Our study has all the limitations implicit in any microarray association study and meta-analyses. In addition, there are three more limitations. First, although there is a strong circumstantial evidence that favors an inference of HADHA expression-breast cancer association, it must be realized that robust functional studies are required before this association can be conclusively claimed. Our study does not have a component of functional assays that can help put these results in a biological perspective. Second, due to limitations imposed by the microarray platform used in the primary study, we could not evaluate the potential association of a large number of additional lipid and fat metabolism related genes with the risk of breast cancer. Inclusion of those genes may not only affect the q values associated with HADHA but also may provide a more comprehensive understanding of the role of fatty acids in breast cancer. Thirdly, although consistent, the observed differential expression of HADHA with cancer progression (as reflected by risk of metastasis and recurrence) is statistically inconclusive.

Conclusions

Our study has three important implications--biological, methodological and epidemiologic. Biologically, our study has identified a novel target gene that corroborates the existing knowledge about the role of long chain fatty acids in breast cancer and provides interesting directions for further research in this area. Also, our findings put the focus on the putative functional aspects of mitochondria and TFP in breast carcinogenesis.
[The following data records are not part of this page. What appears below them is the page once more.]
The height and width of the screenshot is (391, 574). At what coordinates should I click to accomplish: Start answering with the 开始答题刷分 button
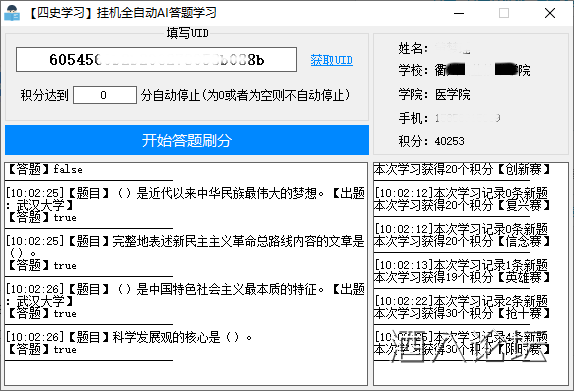[x=187, y=140]
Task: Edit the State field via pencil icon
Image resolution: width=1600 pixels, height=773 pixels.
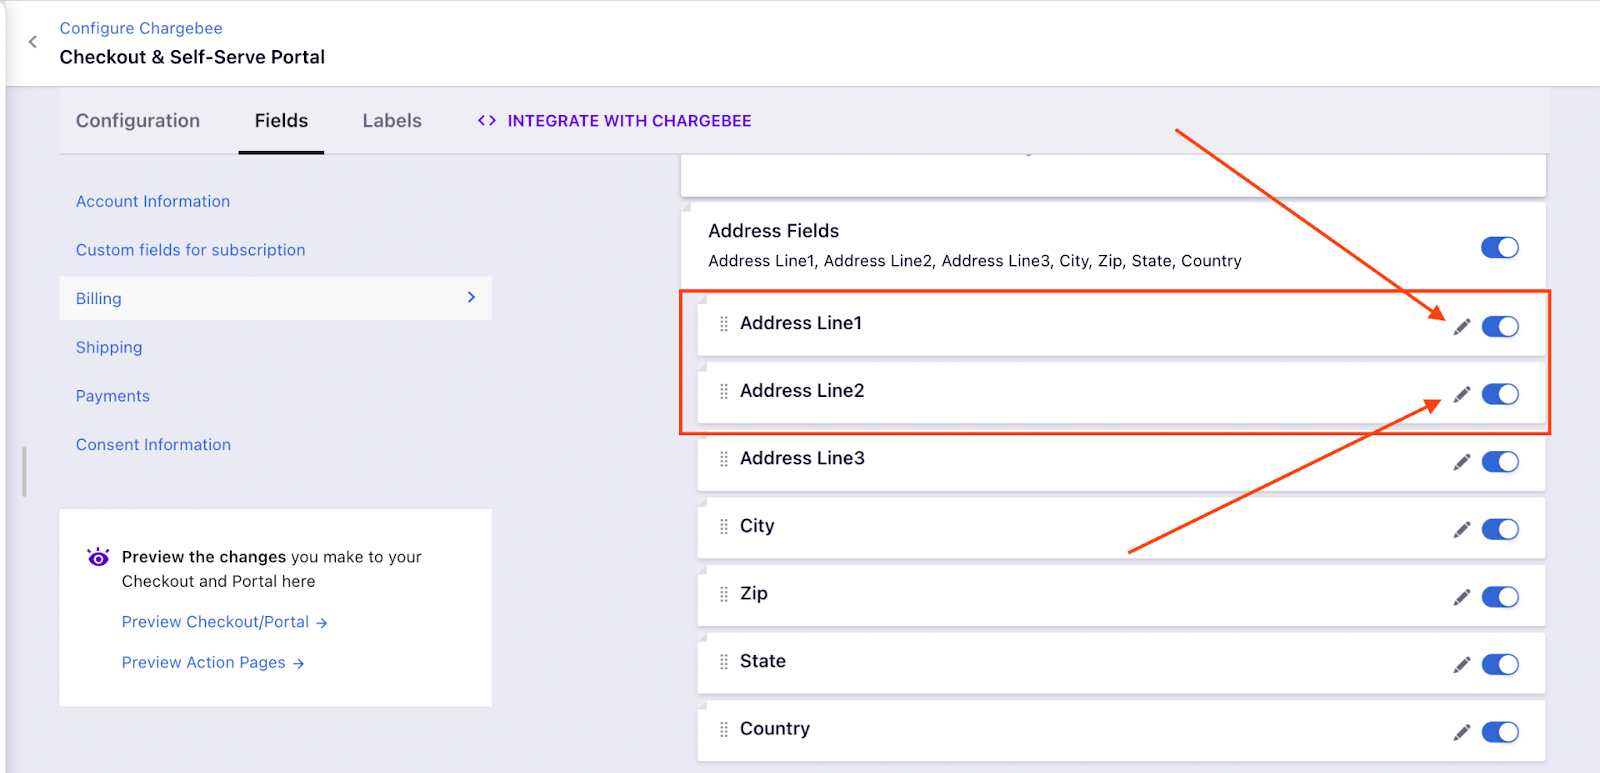Action: tap(1461, 665)
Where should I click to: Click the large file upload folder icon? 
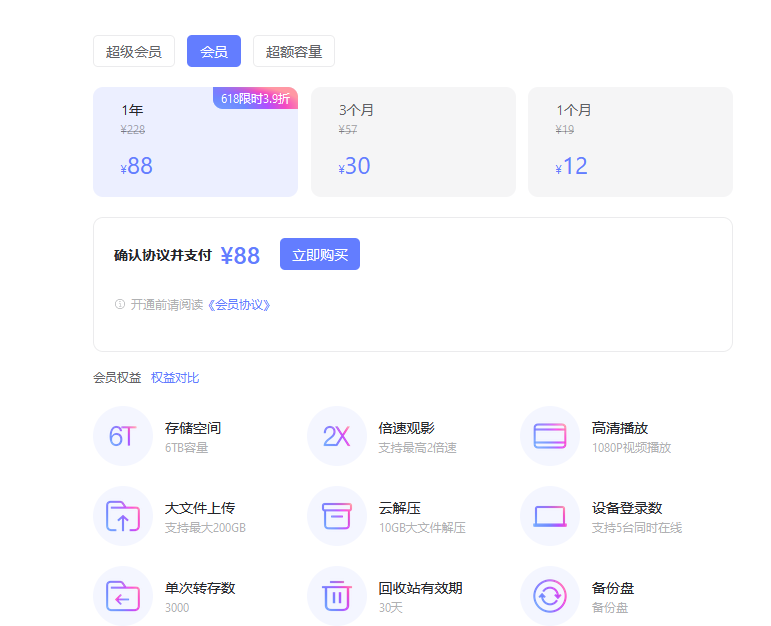coord(122,516)
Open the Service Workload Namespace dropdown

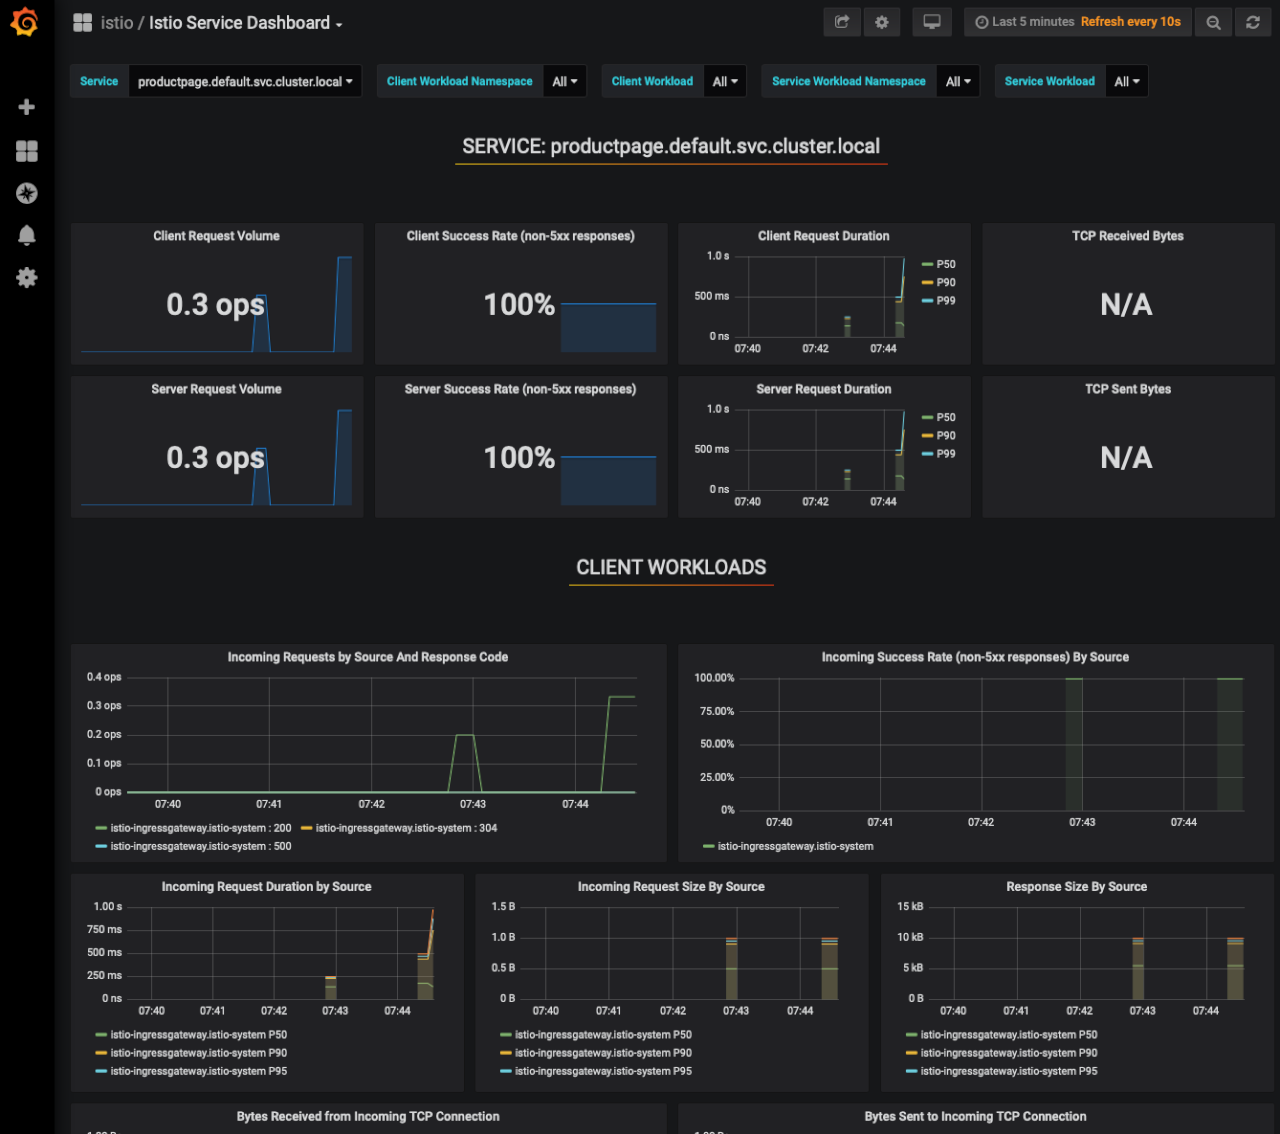[x=956, y=81]
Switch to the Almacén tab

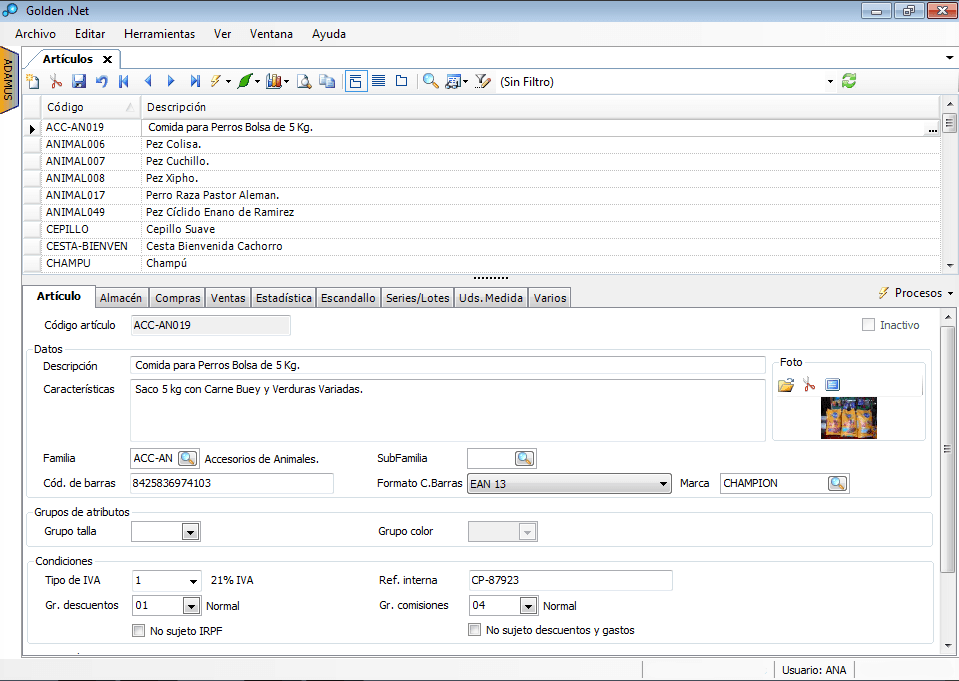pos(123,298)
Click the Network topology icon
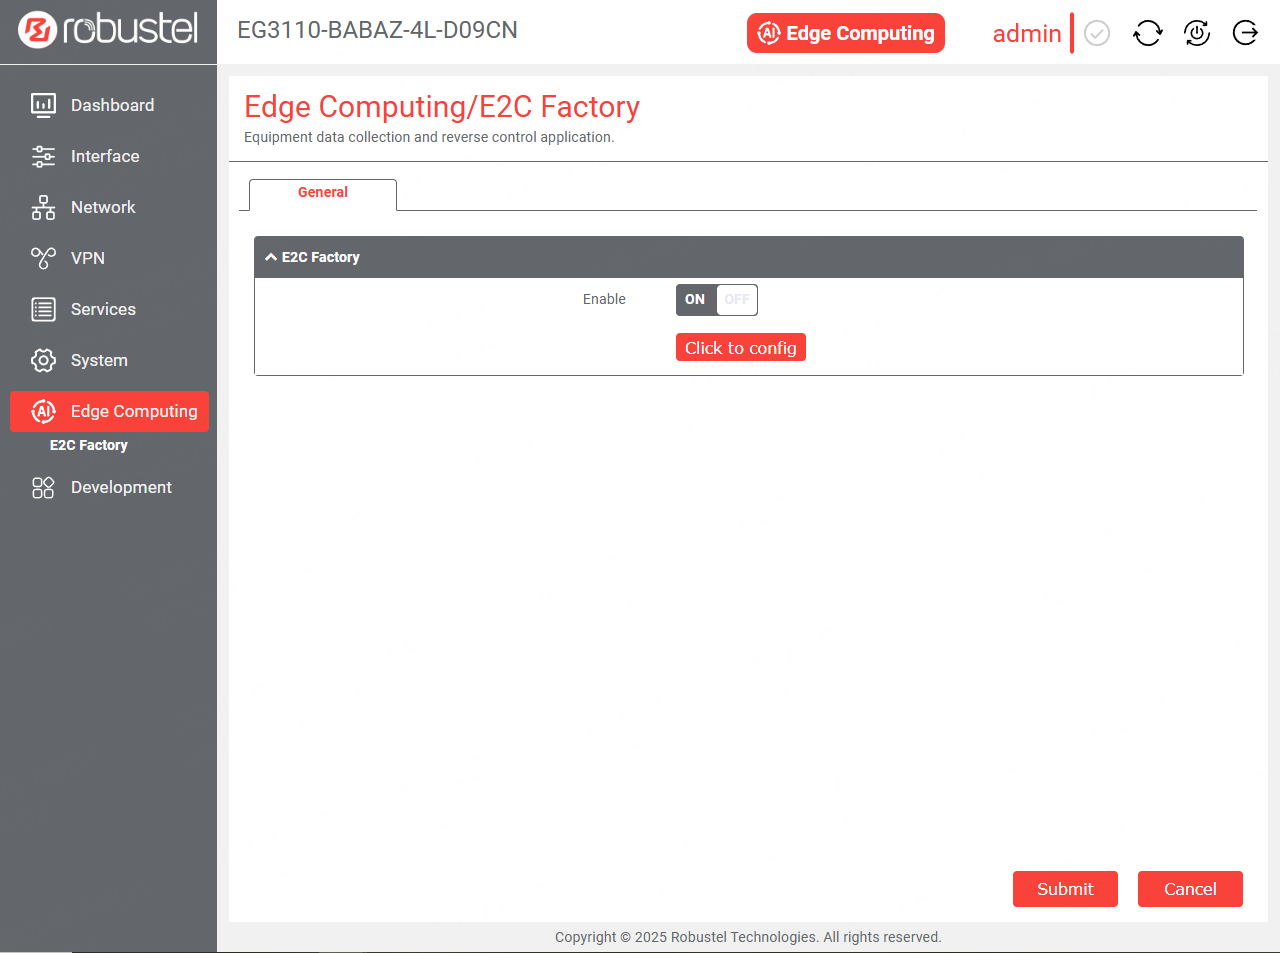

From a methodological standpoint, our study shows that high dimensionality of omics-type datasets is fraught with the vexing problem of finding strong associations at the cost of potentially missing weaker but biologically meaningful associations. Literature addressing the issue of multiple comparisons in large volume datasets focuses primarily on the possibility of finding false positive associations [46]. However, there exists a demonstrable probability that such high-volume datasets may also falsely mask true associations. It is likely that the Graham et al. study did not report a significant association of HADHA with the risk of breast cancer due to a large number of multiple comparisons. The fact that we discovered an association of HADHA with breast cancer shows that microarray dataset analysis (as well as analyses of other large datasets like genome-wide association studies, proteomics data or metabolomics datasets) may benefit by using targeted subset analyses based on functional annotation and conceptual understanding of the molecular mechanisms in disease. Finally, in an epidemiological context, our study shows that error in long chain fatty acid metabolism in the breast tissue might herald the onset of carcinogenesis and thus can be helpful for the primordial prevention of breast cancer.